[EXERCISE DIRECTIONS] Only one stretch of the data below should be repeated: the lines from the line containing "Task: Switch to list view of presets" through the line containing "Where should I", inclusive, exactly as they are.

[DATA TO PROCESS]
========

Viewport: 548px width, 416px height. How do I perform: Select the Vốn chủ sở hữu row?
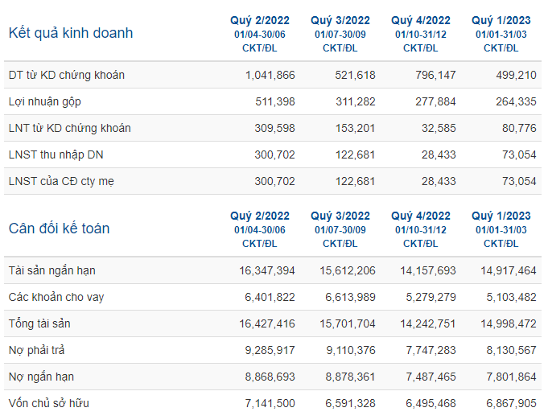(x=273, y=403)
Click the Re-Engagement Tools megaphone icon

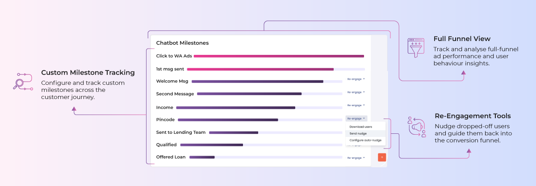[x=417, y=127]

========

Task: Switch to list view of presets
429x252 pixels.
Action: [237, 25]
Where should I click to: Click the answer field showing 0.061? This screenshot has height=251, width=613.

========

[TASK OUTPUT]
Task: Switch to list view of presets
429x252 pixels.
Action: [237, 25]
Where should I click to: Click the answer field showing 0.061? This screenshot has height=251, width=613.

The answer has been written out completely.